[[ DATA PROVIDED open ]]
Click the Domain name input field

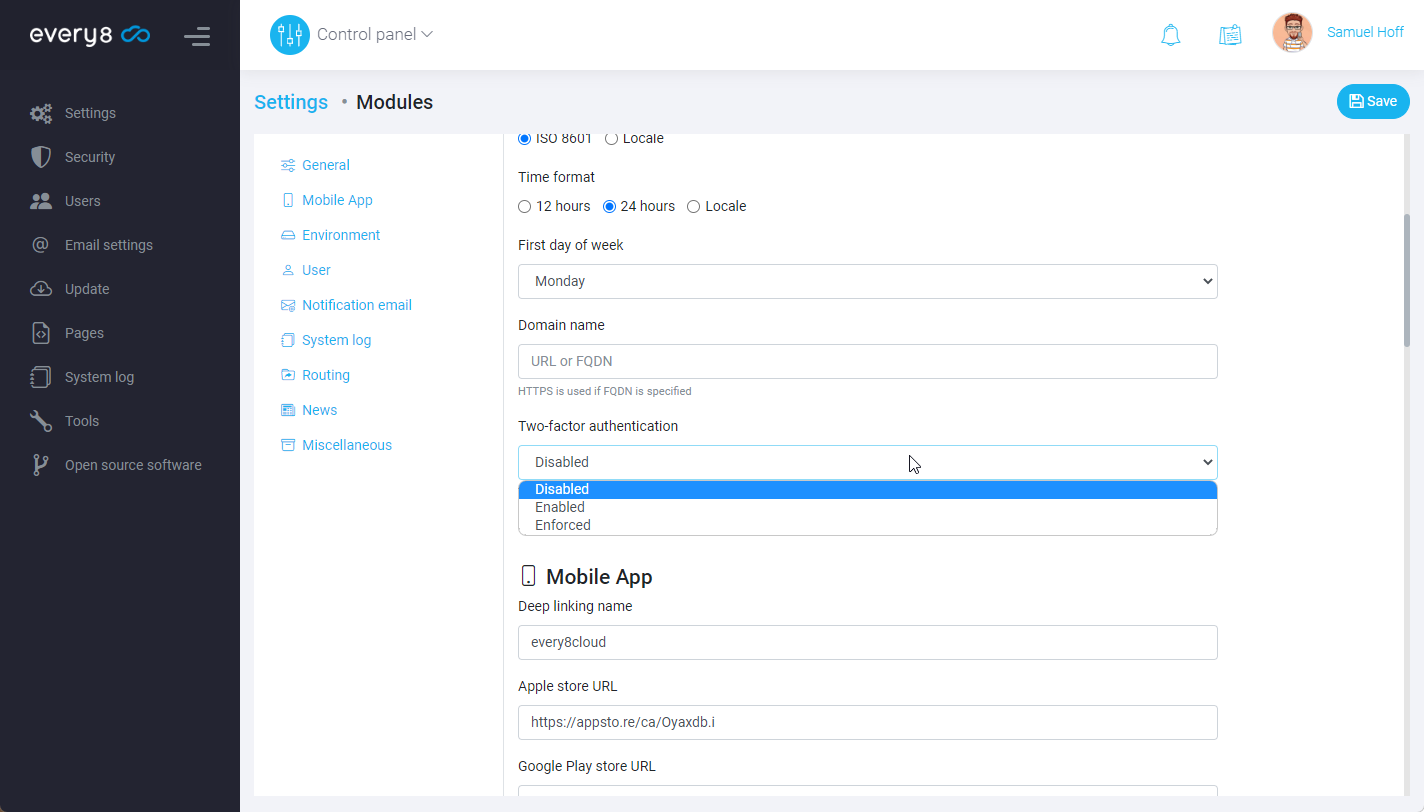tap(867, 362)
[[ DATA PROVIDED closed ]]
[[ DATA PROVIDED open ]]
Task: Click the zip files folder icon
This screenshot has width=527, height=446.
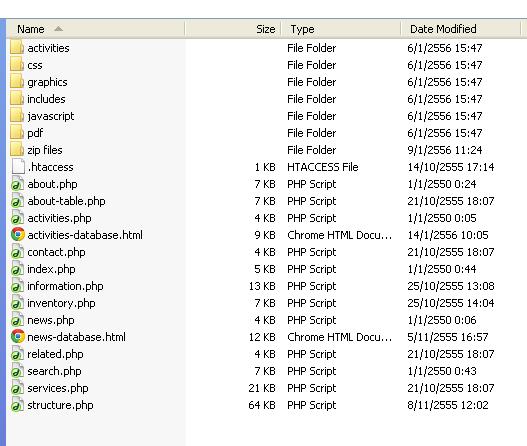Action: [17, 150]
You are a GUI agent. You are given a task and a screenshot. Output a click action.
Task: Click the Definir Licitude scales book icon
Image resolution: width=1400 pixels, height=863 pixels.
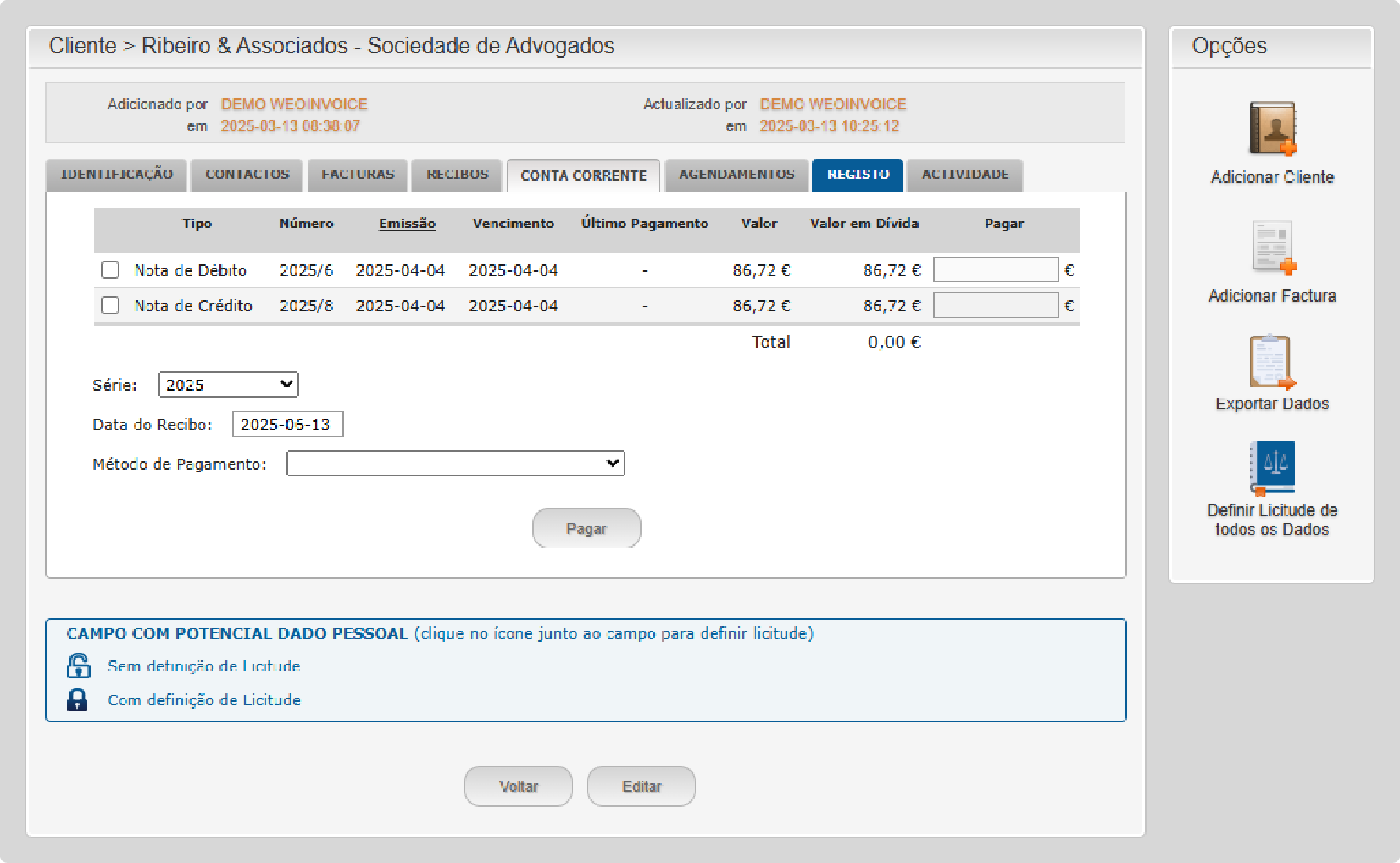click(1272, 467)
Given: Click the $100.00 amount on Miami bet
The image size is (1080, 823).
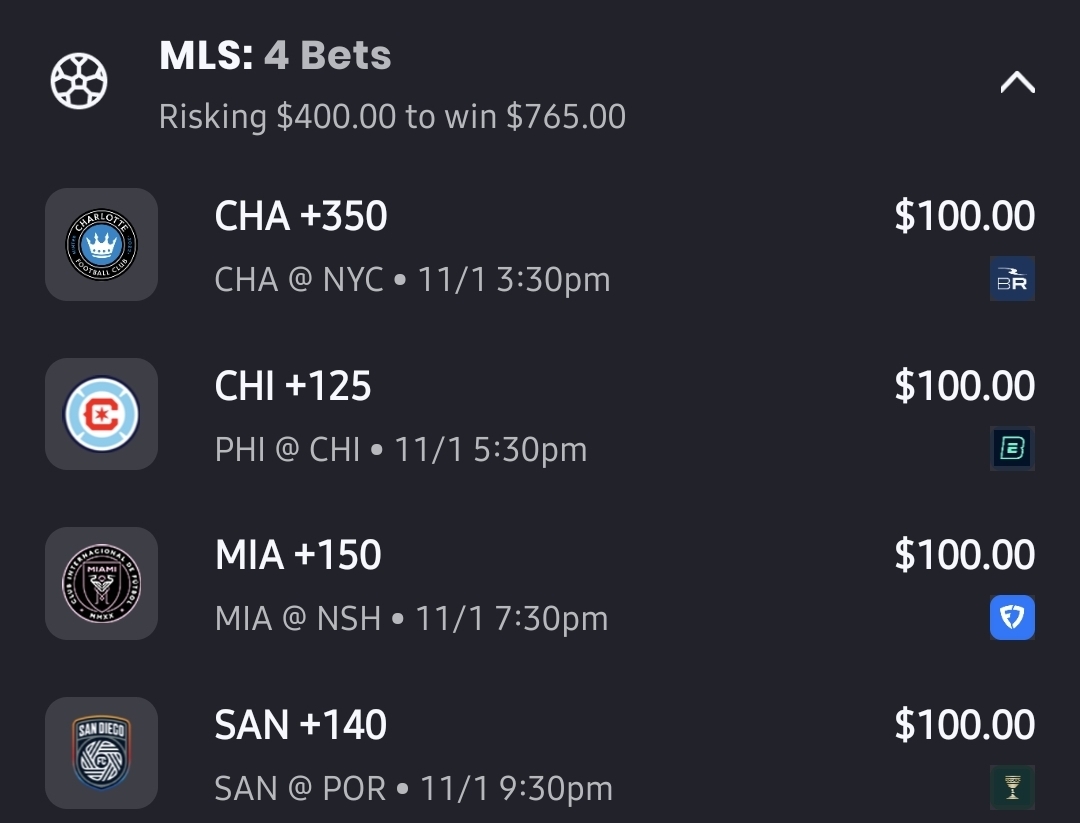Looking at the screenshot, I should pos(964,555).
[[ DATA PROVIDED closed ]]
## [GOAL OF THE EXERCISE]
Return each line of the records above in which the word "icon" occurs.

## [RESULT FOR THIS EXERCISE]
Task: Click the zip files folder icon
Task: Click the Definir Licitude scales book icon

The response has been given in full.